All of which are not tom pastes in any case.
If I fed you a tsp of either could you honestly say you would know the difference blindfolded and if not then why talk about it? Obviously 'it is written'.

I do now have a box of this stuff. I'm not convinced either myself Cory.
Best mate.


This to me is just like the brand of tom paste people buy.
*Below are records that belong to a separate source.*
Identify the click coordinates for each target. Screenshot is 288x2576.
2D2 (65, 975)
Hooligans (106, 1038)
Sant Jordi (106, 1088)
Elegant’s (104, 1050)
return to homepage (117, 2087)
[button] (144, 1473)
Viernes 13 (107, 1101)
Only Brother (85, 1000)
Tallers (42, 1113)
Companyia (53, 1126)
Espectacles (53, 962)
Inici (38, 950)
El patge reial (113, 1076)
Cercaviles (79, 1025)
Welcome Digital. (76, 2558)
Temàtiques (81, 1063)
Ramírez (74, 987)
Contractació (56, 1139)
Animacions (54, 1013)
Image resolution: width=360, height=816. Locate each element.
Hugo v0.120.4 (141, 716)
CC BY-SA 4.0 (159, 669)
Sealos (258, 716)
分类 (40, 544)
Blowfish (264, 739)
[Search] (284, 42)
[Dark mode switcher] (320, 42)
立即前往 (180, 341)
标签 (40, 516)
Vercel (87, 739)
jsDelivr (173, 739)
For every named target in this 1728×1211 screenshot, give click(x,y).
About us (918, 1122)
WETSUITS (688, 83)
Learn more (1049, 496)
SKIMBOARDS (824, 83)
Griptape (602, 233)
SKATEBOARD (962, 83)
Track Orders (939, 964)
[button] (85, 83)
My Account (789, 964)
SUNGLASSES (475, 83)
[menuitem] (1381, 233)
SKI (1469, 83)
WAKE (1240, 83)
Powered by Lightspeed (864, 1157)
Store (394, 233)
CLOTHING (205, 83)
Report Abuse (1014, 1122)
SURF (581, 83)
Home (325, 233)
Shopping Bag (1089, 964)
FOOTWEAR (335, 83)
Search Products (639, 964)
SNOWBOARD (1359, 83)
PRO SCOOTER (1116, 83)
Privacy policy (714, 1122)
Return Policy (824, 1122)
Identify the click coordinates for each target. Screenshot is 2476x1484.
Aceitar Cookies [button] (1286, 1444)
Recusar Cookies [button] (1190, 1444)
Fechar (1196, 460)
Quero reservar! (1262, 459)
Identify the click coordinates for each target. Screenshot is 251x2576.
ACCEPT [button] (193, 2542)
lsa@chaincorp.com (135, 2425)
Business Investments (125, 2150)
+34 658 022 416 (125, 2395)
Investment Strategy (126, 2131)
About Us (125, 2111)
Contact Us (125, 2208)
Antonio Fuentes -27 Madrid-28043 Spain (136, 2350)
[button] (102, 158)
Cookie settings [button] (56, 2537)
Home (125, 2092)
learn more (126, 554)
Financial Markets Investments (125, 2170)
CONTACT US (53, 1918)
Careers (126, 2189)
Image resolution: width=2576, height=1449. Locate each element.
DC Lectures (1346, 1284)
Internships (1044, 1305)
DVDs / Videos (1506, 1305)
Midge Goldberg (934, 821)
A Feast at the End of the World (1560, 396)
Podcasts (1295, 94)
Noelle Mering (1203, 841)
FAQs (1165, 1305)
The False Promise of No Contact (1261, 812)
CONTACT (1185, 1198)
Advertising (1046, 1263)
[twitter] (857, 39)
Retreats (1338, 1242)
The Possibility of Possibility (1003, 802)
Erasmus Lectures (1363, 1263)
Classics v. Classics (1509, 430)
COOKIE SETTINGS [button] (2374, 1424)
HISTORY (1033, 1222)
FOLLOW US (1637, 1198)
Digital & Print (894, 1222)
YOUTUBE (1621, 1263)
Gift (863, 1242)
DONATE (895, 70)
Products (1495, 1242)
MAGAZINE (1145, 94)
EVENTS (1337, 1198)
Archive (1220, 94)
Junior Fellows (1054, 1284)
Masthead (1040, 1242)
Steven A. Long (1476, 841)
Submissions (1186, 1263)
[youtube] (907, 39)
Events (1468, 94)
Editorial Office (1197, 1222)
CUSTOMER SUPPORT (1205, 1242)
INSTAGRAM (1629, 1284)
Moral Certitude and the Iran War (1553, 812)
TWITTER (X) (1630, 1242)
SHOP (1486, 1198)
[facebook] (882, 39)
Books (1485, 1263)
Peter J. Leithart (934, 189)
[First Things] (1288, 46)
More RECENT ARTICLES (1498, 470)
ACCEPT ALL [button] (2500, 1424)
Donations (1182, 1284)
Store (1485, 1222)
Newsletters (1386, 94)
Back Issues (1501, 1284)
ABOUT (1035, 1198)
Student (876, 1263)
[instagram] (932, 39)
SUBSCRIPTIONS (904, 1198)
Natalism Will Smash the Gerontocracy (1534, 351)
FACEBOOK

Totally irrelevant to the final product,

I think it's much more analogous to the TYPE of tomatoes people use Mikka (e.g. fresh, tinned, puree, paste, passatta, etc), each of which most definitely IS relevant to the final product.

I think both ingredients (i.e. coconut and tomatoes) are very worthy candidates for discussion (indeed argument) and clarification.  Too much confusion remains regarding both ingredients.

For coconut, we have the following quite different options which will give quite different results in texture and taste:

-  fresh coconut flesh
-  fresh coconut water
-  desiccated coconut (of various coarseness)
-  creamed coconut block
-  coconut cream
-  coconut milk
-  coconut milk powder
-  coconut powder/coconut flour

Regarding this thread, the confusion for me (and, it seems, for others) arises from calling it "coconut powder".  I've always taken this to mean "coconut milk powder" whereas it seems it might be taken to mean "coconut flour".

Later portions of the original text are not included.